ACTION ITEM:
The lines from the start of the data through the line containing "Given: Go back using the Back arrow link" are to be reproduced exactly, both ends included.

DATA SUPPLIED:
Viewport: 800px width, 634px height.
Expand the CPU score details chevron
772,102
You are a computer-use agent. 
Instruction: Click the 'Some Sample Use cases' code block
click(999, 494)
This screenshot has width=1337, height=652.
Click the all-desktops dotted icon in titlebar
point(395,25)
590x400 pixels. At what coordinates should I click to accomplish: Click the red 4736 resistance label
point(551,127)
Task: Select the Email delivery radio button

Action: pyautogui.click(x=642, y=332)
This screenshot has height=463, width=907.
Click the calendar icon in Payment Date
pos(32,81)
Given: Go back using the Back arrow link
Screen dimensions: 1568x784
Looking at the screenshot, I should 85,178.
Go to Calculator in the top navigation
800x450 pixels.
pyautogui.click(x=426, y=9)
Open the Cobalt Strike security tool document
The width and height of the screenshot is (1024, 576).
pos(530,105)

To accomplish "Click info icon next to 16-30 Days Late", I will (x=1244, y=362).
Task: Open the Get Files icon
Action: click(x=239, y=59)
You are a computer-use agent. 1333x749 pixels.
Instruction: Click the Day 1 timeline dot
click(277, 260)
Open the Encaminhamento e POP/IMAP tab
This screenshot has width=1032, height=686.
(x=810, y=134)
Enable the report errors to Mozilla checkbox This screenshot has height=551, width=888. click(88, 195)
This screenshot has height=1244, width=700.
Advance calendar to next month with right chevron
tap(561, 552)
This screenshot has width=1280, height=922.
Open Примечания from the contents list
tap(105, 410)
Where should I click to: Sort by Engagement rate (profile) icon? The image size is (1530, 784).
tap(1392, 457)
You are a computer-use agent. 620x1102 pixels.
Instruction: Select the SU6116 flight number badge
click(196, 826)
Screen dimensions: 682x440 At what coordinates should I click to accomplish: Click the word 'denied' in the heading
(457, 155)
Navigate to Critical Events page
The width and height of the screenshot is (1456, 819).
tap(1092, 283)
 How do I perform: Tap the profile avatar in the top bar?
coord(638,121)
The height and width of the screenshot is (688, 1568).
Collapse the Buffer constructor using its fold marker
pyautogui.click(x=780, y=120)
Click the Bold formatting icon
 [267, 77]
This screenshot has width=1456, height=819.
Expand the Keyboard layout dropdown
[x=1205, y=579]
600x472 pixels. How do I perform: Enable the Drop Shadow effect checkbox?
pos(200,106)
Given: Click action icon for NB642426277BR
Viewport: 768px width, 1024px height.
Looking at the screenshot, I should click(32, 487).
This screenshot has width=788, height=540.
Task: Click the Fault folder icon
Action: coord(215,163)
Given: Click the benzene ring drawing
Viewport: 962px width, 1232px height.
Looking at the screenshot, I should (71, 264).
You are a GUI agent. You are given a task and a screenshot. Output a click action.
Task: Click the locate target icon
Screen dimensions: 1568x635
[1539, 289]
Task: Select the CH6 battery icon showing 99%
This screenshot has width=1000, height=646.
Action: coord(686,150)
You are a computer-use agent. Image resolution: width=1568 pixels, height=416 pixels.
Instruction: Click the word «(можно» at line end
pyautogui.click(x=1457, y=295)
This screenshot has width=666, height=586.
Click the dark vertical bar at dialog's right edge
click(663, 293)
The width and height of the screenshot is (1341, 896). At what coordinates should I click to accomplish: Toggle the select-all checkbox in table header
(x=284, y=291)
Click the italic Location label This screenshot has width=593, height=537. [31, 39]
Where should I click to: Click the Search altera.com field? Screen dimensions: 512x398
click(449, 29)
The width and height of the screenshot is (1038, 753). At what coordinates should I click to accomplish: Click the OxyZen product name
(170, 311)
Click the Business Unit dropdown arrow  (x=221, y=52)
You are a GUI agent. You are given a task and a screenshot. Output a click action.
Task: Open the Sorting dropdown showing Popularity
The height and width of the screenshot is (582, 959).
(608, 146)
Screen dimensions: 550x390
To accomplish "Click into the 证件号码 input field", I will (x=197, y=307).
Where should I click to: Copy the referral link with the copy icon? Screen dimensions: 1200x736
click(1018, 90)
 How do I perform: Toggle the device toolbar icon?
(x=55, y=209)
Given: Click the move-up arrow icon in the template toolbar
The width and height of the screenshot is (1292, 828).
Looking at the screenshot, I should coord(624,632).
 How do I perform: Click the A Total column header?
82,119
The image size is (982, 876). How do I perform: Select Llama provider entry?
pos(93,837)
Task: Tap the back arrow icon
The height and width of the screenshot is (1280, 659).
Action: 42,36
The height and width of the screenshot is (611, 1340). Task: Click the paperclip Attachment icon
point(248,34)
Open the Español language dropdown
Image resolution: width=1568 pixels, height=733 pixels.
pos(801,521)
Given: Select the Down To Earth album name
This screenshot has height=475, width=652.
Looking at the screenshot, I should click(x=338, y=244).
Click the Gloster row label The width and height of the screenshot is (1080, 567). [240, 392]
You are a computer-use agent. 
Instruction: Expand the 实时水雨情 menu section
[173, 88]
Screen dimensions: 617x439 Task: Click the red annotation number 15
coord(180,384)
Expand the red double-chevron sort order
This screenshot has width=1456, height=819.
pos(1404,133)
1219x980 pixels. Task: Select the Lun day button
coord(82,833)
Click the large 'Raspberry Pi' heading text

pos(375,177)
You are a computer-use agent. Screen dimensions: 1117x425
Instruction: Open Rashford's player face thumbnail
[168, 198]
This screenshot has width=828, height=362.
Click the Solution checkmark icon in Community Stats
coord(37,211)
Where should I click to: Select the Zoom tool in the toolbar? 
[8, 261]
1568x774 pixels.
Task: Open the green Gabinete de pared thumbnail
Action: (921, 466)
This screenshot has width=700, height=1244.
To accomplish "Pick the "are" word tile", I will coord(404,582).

ANSWER SPACE:
Viewport: 800px width, 634px height.
Expand the CPU score details chevron
772,102
You are a computer-use agent. 
Instruction: Click the 'Some Sample Use cases' code block
click(999, 494)
This screenshot has width=1337, height=652.
Click the all-desktops dotted icon in titlebar
point(395,25)
590x400 pixels. At what coordinates should I click to accomplish: Click the red 4736 resistance label
point(551,127)
Task: Select the Email delivery radio button

Action: pyautogui.click(x=642, y=332)
This screenshot has height=463, width=907.
Click the calendar icon in Payment Date
pos(32,81)
Given: Go back using the Back arrow link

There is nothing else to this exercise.